··· DADOS BRUTOS ···

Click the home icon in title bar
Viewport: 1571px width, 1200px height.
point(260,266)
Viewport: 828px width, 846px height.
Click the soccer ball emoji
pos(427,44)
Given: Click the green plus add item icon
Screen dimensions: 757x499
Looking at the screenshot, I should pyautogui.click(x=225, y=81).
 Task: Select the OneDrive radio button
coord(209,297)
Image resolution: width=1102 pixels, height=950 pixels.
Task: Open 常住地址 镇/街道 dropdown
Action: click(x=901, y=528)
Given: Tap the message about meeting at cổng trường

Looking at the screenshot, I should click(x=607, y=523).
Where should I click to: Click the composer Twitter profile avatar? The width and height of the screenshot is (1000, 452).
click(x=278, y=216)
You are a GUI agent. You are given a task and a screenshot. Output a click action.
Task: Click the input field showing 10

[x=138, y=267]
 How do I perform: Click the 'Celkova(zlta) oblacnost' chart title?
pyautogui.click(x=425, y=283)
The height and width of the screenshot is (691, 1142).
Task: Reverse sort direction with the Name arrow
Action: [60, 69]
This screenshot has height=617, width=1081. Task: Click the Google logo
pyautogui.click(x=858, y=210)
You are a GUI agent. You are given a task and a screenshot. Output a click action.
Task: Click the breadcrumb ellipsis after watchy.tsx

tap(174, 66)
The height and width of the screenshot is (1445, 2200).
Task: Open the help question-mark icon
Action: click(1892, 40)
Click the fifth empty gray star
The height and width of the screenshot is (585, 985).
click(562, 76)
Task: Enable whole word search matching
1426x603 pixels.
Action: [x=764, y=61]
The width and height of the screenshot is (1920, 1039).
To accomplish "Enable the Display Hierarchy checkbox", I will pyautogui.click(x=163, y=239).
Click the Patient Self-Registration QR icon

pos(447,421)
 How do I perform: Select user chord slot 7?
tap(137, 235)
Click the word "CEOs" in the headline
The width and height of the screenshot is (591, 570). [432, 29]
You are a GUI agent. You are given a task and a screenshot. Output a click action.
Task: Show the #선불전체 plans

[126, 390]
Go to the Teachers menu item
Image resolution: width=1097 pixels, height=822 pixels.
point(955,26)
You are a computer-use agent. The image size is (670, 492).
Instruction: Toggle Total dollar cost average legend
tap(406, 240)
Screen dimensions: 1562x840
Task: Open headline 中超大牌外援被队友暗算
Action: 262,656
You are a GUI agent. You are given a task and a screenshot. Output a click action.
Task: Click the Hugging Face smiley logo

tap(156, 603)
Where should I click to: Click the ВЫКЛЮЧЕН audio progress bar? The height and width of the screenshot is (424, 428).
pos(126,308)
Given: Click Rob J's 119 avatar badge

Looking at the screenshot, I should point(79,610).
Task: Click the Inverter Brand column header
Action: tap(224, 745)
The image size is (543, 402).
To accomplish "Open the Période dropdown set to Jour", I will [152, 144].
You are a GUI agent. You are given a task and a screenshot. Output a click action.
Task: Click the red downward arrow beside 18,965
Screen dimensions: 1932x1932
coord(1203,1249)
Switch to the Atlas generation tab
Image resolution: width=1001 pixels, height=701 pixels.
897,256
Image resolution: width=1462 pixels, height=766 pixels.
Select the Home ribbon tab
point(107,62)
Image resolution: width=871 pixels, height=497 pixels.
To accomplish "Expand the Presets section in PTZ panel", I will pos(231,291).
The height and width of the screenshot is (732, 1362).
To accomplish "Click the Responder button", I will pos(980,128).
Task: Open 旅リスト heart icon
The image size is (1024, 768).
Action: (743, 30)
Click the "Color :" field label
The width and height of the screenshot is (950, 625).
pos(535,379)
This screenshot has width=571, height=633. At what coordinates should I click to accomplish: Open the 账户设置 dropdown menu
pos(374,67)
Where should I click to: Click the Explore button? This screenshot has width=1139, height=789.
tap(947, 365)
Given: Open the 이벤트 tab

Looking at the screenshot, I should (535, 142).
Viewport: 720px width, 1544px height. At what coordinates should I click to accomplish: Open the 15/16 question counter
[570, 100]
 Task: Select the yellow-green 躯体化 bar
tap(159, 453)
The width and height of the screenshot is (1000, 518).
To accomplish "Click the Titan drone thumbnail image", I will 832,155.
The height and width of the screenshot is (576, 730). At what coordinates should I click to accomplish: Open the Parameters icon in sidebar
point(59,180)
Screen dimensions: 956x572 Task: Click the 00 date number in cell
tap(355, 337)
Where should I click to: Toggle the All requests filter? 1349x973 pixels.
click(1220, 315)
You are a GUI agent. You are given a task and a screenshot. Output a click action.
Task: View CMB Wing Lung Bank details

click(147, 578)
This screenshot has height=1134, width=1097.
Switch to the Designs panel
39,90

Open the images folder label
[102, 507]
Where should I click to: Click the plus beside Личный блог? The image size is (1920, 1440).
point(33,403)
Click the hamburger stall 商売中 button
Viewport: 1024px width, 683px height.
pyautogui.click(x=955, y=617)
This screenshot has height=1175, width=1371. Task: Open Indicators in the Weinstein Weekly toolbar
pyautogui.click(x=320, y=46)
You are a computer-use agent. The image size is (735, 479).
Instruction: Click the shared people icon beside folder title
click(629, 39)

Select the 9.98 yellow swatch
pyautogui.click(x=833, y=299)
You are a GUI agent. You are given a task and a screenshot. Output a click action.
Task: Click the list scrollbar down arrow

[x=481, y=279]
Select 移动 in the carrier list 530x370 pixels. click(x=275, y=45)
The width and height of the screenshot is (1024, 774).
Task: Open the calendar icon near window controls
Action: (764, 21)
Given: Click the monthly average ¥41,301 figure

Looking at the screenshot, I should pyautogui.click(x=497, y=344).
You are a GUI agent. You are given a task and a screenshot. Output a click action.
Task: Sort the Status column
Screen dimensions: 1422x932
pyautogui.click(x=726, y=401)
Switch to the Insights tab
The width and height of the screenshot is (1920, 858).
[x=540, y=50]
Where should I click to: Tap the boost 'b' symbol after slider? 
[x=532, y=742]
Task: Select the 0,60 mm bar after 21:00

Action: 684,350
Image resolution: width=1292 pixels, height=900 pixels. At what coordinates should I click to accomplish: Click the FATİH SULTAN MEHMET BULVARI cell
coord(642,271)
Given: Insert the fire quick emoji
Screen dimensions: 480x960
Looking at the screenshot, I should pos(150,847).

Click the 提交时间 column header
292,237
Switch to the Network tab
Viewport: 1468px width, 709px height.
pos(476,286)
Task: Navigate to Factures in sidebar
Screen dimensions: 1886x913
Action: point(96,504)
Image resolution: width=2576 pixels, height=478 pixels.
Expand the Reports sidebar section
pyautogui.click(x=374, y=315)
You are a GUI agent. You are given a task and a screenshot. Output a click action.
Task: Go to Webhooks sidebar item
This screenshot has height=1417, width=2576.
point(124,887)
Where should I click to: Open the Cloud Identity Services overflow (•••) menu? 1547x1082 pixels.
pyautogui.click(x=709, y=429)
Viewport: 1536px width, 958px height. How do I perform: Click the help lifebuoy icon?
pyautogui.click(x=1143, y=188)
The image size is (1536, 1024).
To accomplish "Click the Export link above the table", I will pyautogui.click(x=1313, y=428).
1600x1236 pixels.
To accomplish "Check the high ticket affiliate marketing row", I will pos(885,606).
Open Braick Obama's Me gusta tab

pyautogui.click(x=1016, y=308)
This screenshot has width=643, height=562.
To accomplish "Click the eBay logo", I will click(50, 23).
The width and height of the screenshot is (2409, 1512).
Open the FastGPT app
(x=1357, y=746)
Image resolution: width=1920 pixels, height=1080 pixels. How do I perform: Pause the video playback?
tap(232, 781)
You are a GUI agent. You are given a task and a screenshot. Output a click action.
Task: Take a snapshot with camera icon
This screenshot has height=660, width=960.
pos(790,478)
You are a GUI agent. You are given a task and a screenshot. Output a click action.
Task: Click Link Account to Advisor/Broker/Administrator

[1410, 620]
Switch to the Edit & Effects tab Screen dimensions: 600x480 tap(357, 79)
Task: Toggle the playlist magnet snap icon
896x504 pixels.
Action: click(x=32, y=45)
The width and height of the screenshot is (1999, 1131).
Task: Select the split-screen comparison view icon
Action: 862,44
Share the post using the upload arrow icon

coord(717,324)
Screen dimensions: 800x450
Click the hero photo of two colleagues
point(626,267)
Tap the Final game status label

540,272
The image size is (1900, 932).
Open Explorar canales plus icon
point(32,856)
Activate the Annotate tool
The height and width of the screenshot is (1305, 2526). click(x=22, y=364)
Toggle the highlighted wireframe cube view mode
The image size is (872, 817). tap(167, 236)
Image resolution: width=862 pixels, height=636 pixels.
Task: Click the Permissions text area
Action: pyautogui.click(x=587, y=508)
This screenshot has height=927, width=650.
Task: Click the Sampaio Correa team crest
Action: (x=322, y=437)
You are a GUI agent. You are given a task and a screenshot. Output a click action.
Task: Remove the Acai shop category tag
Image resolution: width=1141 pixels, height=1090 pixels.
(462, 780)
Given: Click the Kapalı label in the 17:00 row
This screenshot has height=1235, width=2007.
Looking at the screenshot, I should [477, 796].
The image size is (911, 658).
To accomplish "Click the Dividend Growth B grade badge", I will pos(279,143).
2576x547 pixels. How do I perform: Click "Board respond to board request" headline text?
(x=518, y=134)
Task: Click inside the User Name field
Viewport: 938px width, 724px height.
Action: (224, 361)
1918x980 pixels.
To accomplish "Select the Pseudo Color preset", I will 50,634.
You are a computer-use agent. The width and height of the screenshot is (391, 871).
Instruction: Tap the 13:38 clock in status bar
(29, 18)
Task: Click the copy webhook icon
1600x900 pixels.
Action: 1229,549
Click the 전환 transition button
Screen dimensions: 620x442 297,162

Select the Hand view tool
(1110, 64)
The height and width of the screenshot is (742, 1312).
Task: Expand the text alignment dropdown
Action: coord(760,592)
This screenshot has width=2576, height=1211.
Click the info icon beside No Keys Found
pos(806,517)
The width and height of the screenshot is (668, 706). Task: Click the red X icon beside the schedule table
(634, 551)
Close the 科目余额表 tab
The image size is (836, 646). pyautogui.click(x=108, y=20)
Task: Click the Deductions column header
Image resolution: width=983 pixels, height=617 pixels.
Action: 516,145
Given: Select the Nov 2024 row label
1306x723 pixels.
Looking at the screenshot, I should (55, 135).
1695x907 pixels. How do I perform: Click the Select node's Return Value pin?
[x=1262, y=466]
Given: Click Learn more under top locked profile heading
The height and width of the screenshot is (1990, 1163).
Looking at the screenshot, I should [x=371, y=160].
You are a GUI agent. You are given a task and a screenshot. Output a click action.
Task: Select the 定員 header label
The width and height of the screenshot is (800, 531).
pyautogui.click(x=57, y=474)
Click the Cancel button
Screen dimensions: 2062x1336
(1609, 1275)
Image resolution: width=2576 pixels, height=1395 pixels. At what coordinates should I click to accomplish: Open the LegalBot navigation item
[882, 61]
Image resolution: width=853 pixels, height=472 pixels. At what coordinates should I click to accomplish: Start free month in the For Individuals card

···

TAREFA —
Edite a listagem a partir da linha que contém "Toggle the highlighted" até a linha que contém "Looking at the screenshot, I should [x=371, y=160].", ambas incluídas, substituindo "Deductions" por "Discounts". Reproduza apenas esse trecho e mantenha todo o restante sem nenhuma alteração.

RESPOSTA ESCRITA —
Toggle the highlighted wireframe cube view mode
The image size is (872, 817). tap(167, 236)
Image resolution: width=862 pixels, height=636 pixels.
Task: Click the Permissions text area
Action: pyautogui.click(x=587, y=508)
This screenshot has height=927, width=650.
Task: Click the Sampaio Correa team crest
Action: (x=322, y=437)
You are a GUI agent. You are given a task and a screenshot. Output a click action.
Task: Remove the Acai shop category tag
Image resolution: width=1141 pixels, height=1090 pixels.
(462, 780)
Given: Click the Kapalı label in the 17:00 row
This screenshot has height=1235, width=2007.
Looking at the screenshot, I should [477, 796].
The image size is (911, 658).
To accomplish "Click the Dividend Growth B grade badge", I will pos(279,143).
2576x547 pixels. How do I perform: Click "Board respond to board request" headline text?
(x=518, y=134)
Task: Click inside the User Name field
Viewport: 938px width, 724px height.
Action: (224, 361)
1918x980 pixels.
To accomplish "Select the Pseudo Color preset", I will 50,634.
You are a computer-use agent. The width and height of the screenshot is (391, 871).
Instruction: Tap the 13:38 clock in status bar
(29, 18)
Task: Click the copy webhook icon
1600x900 pixels.
Action: 1229,549
Click the 전환 transition button
Screen dimensions: 620x442 297,162

Select the Hand view tool
(1110, 64)
The height and width of the screenshot is (742, 1312).
Task: Expand the text alignment dropdown
Action: coord(760,592)
This screenshot has width=2576, height=1211.
Click the info icon beside No Keys Found
pos(806,517)
The width and height of the screenshot is (668, 706). Task: Click the red X icon beside the schedule table
(634, 551)
Close the 科目余额表 tab
The image size is (836, 646). pyautogui.click(x=108, y=20)
Task: Click the Discounts column header
Image resolution: width=983 pixels, height=617 pixels.
Action: 516,145
Given: Select the Nov 2024 row label
1306x723 pixels.
Looking at the screenshot, I should (55, 135).
1695x907 pixels. How do I perform: Click the Select node's Return Value pin?
[x=1262, y=466]
Given: Click Learn more under top locked profile heading
The height and width of the screenshot is (1990, 1163).
Looking at the screenshot, I should [x=371, y=160].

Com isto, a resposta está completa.